Weeds sprouted with a vengeance.
Denny knew that the corn would not thrive if it had to compete with weeds.
He sent the crew, supervised by Vernon, to move along the rows on their hands-and-knees to pull the baby weeds.
When Vernon complained about his people lacking proper tools, tools like hoes, Denny backhanded him with enough force to knock him to his knees. Then Denny pulled him up and hissed in his ear (quietly enough, he thought, so the workers could not hear him) “And they would brain you with them when you are not looking. They are animals. Never forget that. They are worse than animals.”
Vernon carried a handgun. He had rarely thought about the reasons. He had supposed it was for the random Ebola zombie that might pop out of the brush. It never occurred to him that he might have to shoot one of the people they were obstensibly “helping”.
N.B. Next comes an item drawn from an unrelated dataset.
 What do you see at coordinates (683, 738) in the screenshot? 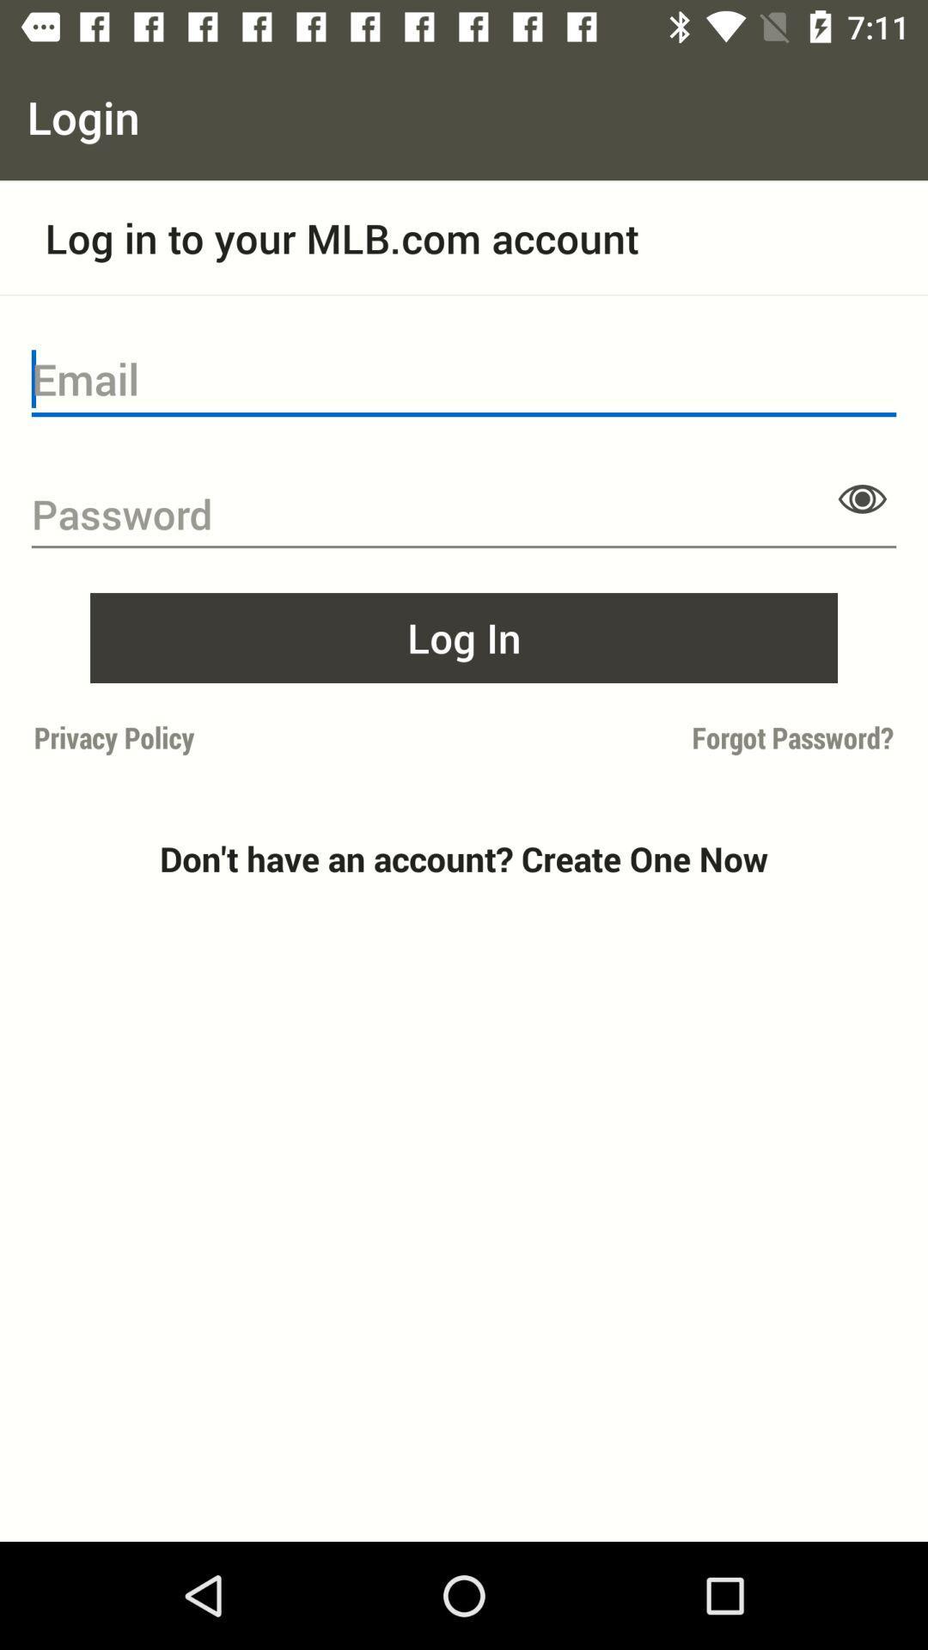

Denny was rarely able to articulate what he considered a “good job” but that never prevented him from disciplining his sons when they failed.
Vernon was dressed down for workers that moved too slowly. Denny’s vision was that the fifty workers should be able to rip through the entire field in two days.
He was disciplined for workers that missed weeds. Chivvying his workers to make them go faster resulted in them missing weeds. Some of the grass seedlings were almost identical to the corn seedlings.
He was disciplined for workers who pulled up corn plants. Remember the ground squirrels and voles? Denny took the strings of missing plants as proof that Vernon had tolerated the workers being careless. Vernon suffered for his failings.
Vernon was disciplined for allowing his workers to move at their own pace. Denny’s vision was that the workers would all move at the same speed and Vernon could oversee their work by striding back-and-forth, inspecting the work. When they worked at their own pace the faster workers pulled ahead and the slower workers were way behind. Denny knew that without Vernon inspecting their work every few minutes that they would find some way to screw the pooch.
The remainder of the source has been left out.